L'ombre hypnotique de Pina Bausch

PINA BAUSCH. PHOTOCARLA DANNEMANN REVISTA « YA » DU 24 02 2009
Le 30 juin, Pina tirait sa révérence, foudroyée par un cancer qu'elle ignorait, dit-on, mais dont la fatigue lui donnait sans doute l'alarme. Inspiré par le Chili, terre des séismes et des dictatures, « … como el musguito… » se déroule dans une scénographie aussi sobre que forte : juste un sol blanc qui, de temps à autre, se craquelle.

Tout au long de la pièce, la solitude est souveraine. Même si les 17 danseurs donnent des séquences de groupe délicieuses. Même si les danses de couples brillent d'invention. Même si on recense un certain nombre de pépites très bauschiennes dans ces gags qui jouent sur l'endroit et l'envers du machisme, ou dans ces images de terreur (comment oublier la danseuse tirant sur sa corde comme un chien?). Aussi fortes et réussies que soient ces séquences, elles cèdent toutes devant la répétition des solos, entêtants, inéluctables, hypnotiques.

La salle se met debout

Portés par le meilleur des musiques de cet extrême Sud, les danseurs s'y lancent à corps perdu, tâches de couleurs pour les filles, noir pour les garçons, sur l'immensité blanche du plateau. Rien ne peut les atteindre tant ils semblent dans un autre monde : ni la fin du morceau de musique ni la terre qui s'ouvre sous leurs pieds.

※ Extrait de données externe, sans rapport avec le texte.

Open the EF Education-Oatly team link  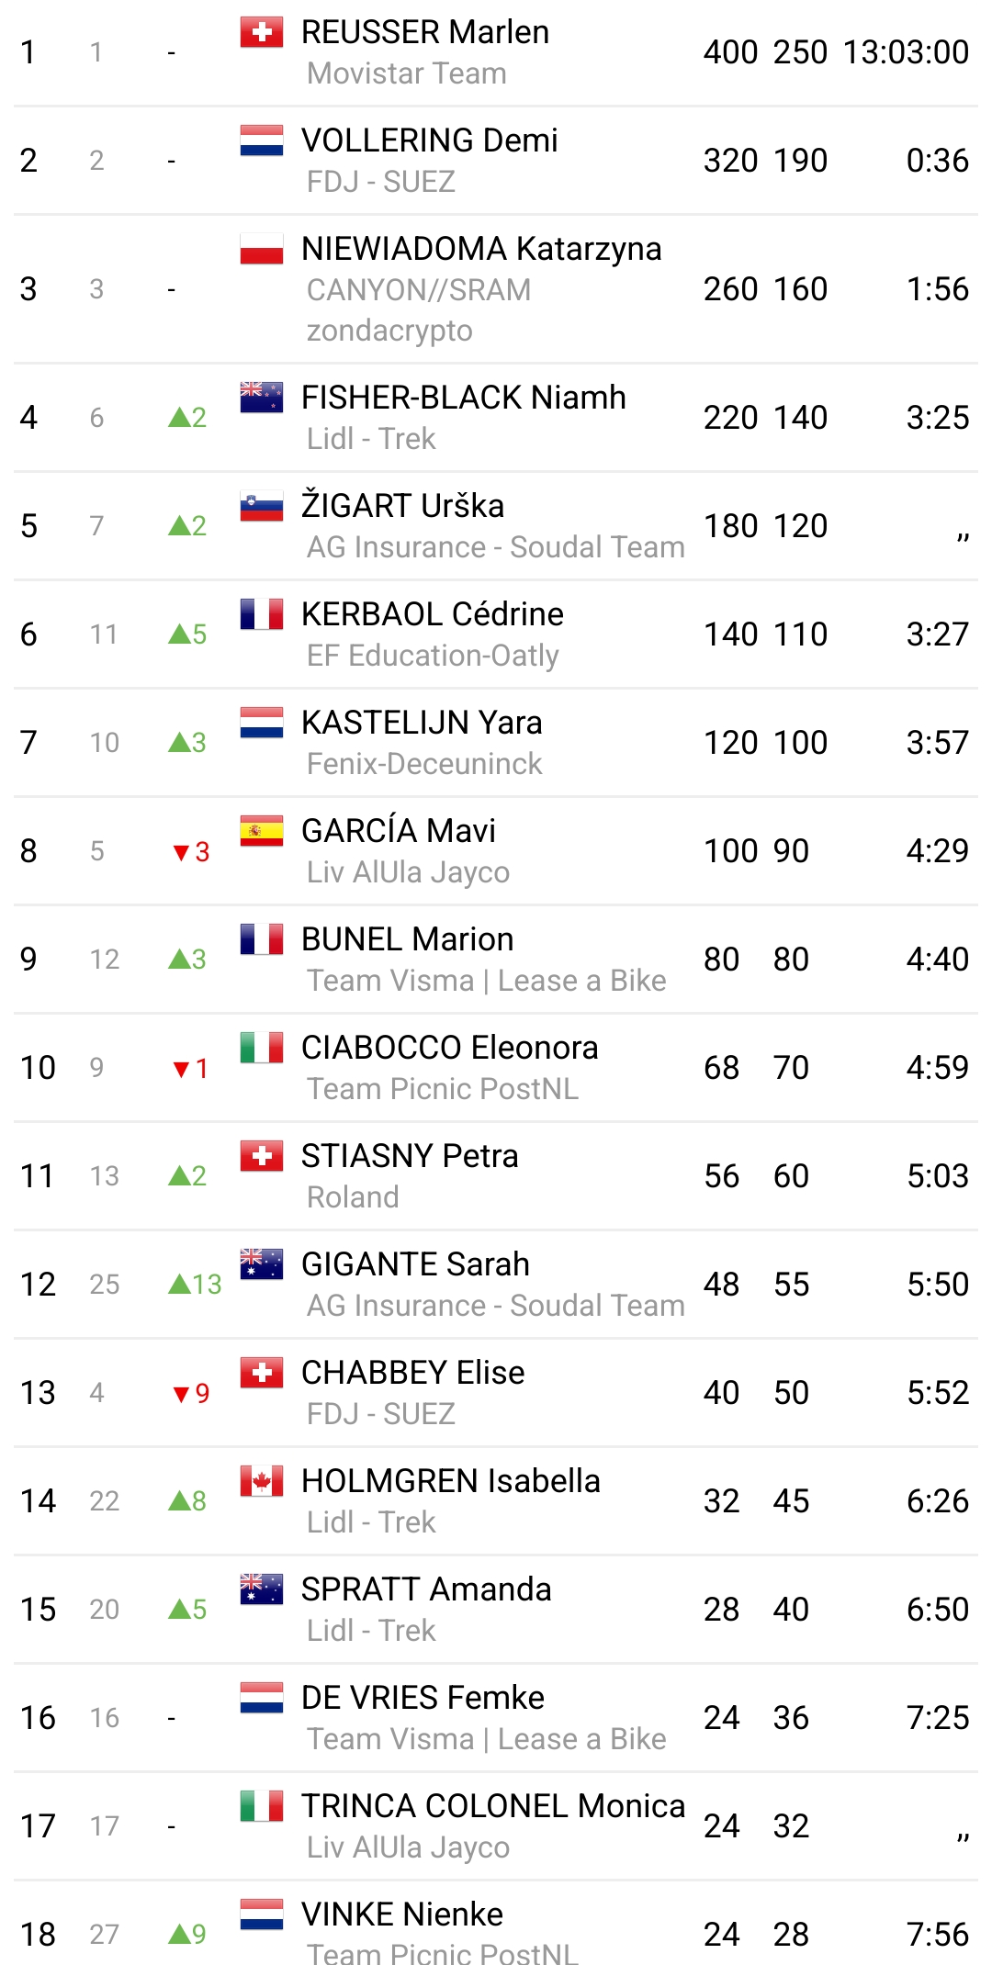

Ils se montrent tout entier fondus dans l'éternité de la danse, une danse très abstraite. Serait-ce la mort selon Pina, cette errance mystérieuse et têtue, où les sens ne frissonnent plus?

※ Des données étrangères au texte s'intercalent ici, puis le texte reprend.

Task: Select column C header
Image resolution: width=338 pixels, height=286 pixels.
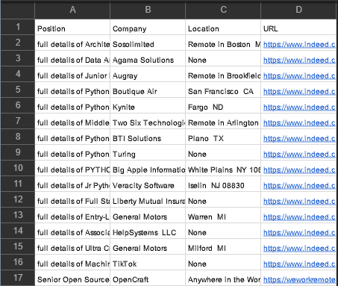Action: coord(223,10)
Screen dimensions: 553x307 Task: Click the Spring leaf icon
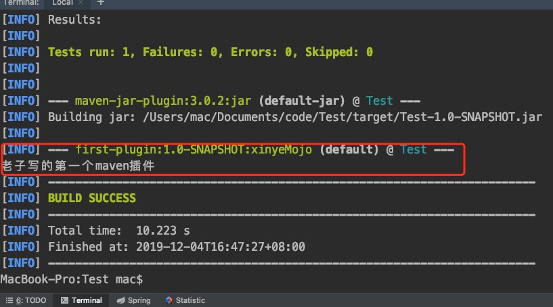(120, 300)
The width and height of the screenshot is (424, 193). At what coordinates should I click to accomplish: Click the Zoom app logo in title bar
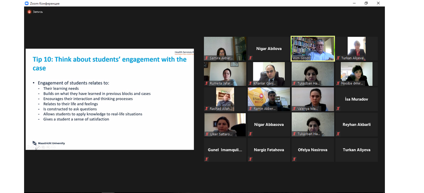point(27,3)
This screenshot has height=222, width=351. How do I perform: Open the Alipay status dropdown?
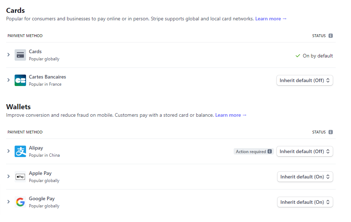305,151
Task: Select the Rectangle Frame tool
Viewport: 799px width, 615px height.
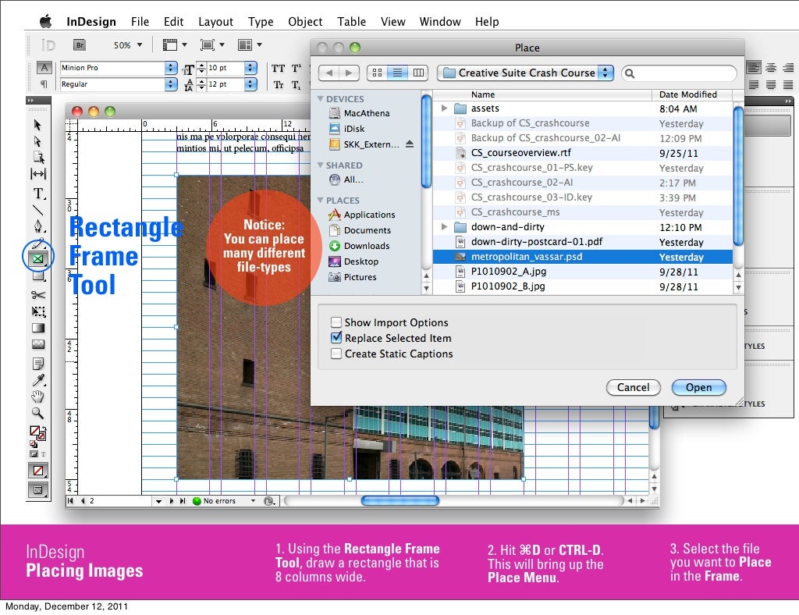Action: point(38,257)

Quand les danseurs enlacés les uns aux autres viennent saluer, la salle se met debout. Pas uniquement pour rendre hommage à la chorégraphe dont la silhouette noire en costume Yamamoto manque toujours cruellement au milieu d'eux. Il s'agit aussi de remercier cette troupe qui relève le défi de l'avenir, avec dans cette création, sept nouveaux danseurs. Choisis par Pina, les anciens leur transmettent les secrets et les arcanes de son univers.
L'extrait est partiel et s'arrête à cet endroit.